Также и другой аспект культурного состояния Западной Евразии между 100 г. до н. э. и 200 г. н. э. сказался на истории религии. Помимо политически господствующих греко-римского, иранского и индоарийского обществ и культур, оставалось немало политически подавленных, но все еще живых культурных традиций, чьи приверженцы оказались в той или иной степени ассимилированы в массе лишенного культурных корней населения больших городов. Египтяне, евреи и сирийцы в Римской империи; евреи, вавилоняне и греки в Парфии; греки, дравиды, мунда и другие неарийские племена Индии — все они были в том или ином смысле обездолены политической и социальной структурой обществ, в которых жили. Члены этих групп оказывались перед выбором: либо отбросить культурные традиции своих предков и уподобиться чужеземцам, либо прозябать в обществе, где их самые глубокие и хранимые ценности не могли быть выражены. Переосмысление и приспособление своего культурного наследия к новым условиям, а также неизбежный процесс культурного синкретизма были естественным откликом на такие обстоятельства.
Евреи — единственный из таких политически угнетенных народов, о котором известно хоть что-нибудь. Но похоже, некоторые другие народы в ту же эпоху столкнулись с невзгодами, сродни тем, которые обрушились на евреев под властью Римской и Парфянской империй. Можно не сомневаться, что евреи выжили как отдельный народ благодаря уникальности своего религиозного и литературного наследия и поразительной социальной дисциплине, которая хранила сплоченность еврейских общин в самом центре чуждого и часто враждебного мира. Почти все другие народы рано или поздно утратили чувство своей особой идентичности — хотя и после длительной борьбы, часто принимавшей религиозное выражение. Эти народы, а также рабы и ремесленники больших городов Западной Азии сформировали социальные условия для необычайного религиозного расцвета в эпоху непосредственно до и непосредственно после начала христианской эры.

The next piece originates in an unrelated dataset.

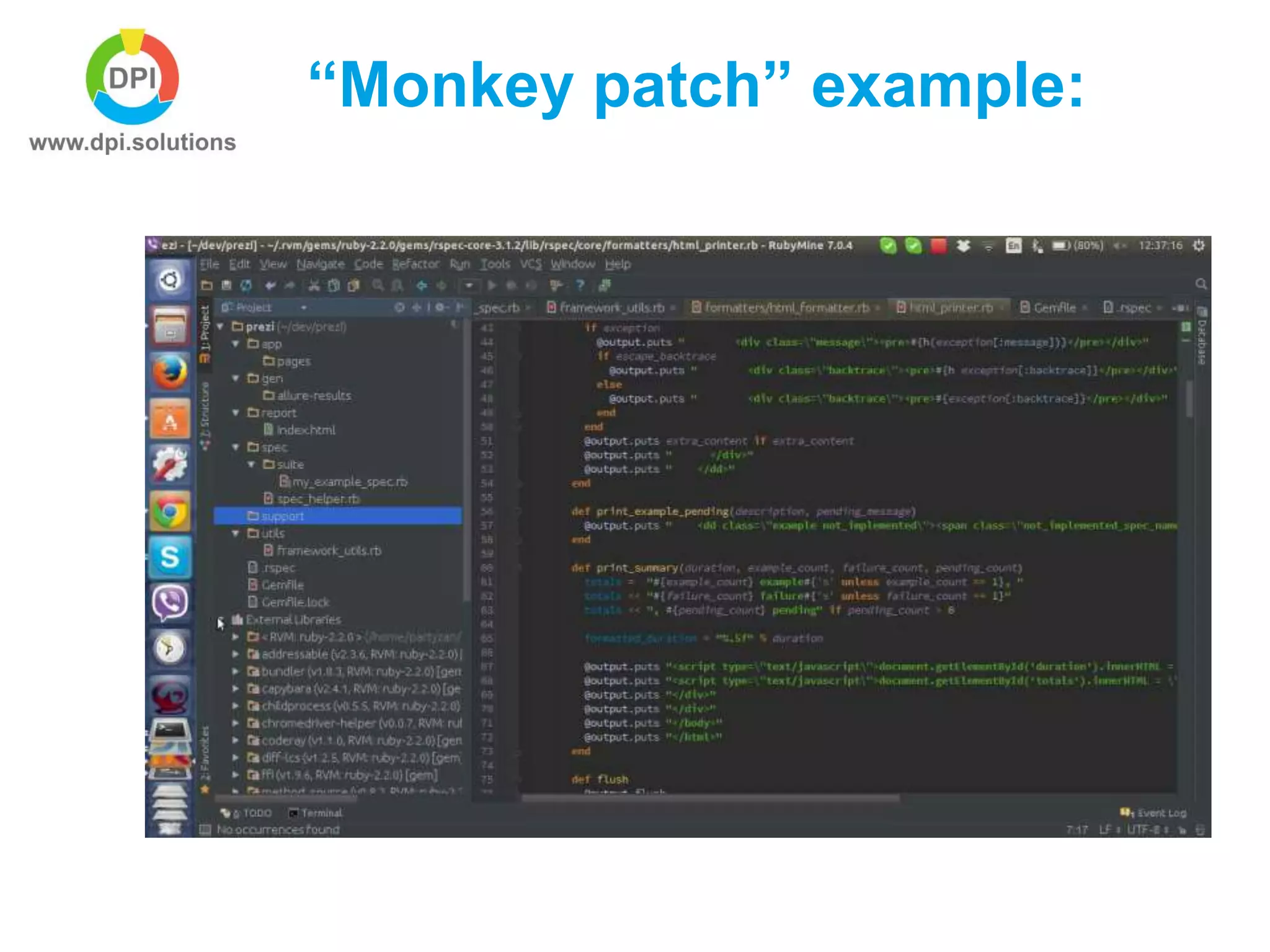Image resolution: width=1270 pixels, height=952 pixels.
Task: Click the editor horizontal scrollbar
Action: pyautogui.click(x=710, y=798)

Христианство и буддизм махаяны, конечно, главные памятники этого расцвета, но они вовсе не были единственными. Множество мистических религий процветало в границах Римской империи. В Индии религиозные секты и движения были еще многообразнее; ведь именно в эти столетия из древнего брахманизма стал вырастать индуизм, проявляясь в переосмыслении существовавших с незапамятных времен культов местных богов. На основании очень приблизительных сведений можно заключить, что похожие религиозные искания были присущи и Месопотамии, хотя главные проявления религиозного новаторства в этом древнем регионе относятся к несколько более позднему периоду (III—VI вв. н. э.).
Подобно зороастризму, иудаизму и орфизму предшествовавших столетий, новые религиозные движения зарождались в местах, где встречались и взаимодействовали две и более культурные традиции. Таким образом, христианство появилось в Палестине, Сирии и Анатолии, где переплетались еврейская, греческая, иранская и (хотя и гораздо слабее) индийская культуры; индуизм развивался с особенной энергией в Южной Индии, где культура захватчиков-ариев и (гораздо более слабая) греко-римская культура встретились с исконной дравидской традицией; а буддизм махаяны принял свою зрелую форму в Северной Индии, где встретились индийская, иранская и греческая культуры. Такое многообразие предоставляло огромный запас благочестивых идей и сюжетов, из которых могли развиться новые религии.
Существенное сходство между христианством, буддизмом махаяны и индуизмом можно объяснить перекрестным заимствованием из ранее более-менее независимых и изолированных религиозных традиций. Но нельзя исключать и независимого параллельного изобретения, так как если общественные и психологические обстоятельства жизни покоренных народов и городского дна были фактически похожи во всех частях Западной Азии, то можно ожидать, что мы обнаружим близкие параллели среди религиозных движений, возникших и процветавших в таком социальном котле. Так и произошло в действительности — поскольку три основные черты, присутствующие во всех главных религиозных движениях этого века, отделяют их от всего, что происходило до сих пор.
Во-первых, христианство, буддизм махаяны и индуизм пришли к согласию в том, что главная цель человеческой жизни — это спасение. Все три религии обещали своим последователям вечную жизнь и блаженство за гробом[539]
, хотя предпосылки достижения такого блаженства и теоретические описания небес и самой загробной жизни существенно различались. Более древняя концепция о том, что религия необходима для поддержания мирных отношений со сверхъестественными силами, не была забыта; но сдвинулся акцент — с краткосрочных практических преимуществ в этой жизни к вечному блаженству небес, где будут утолены все печали мира сего[540].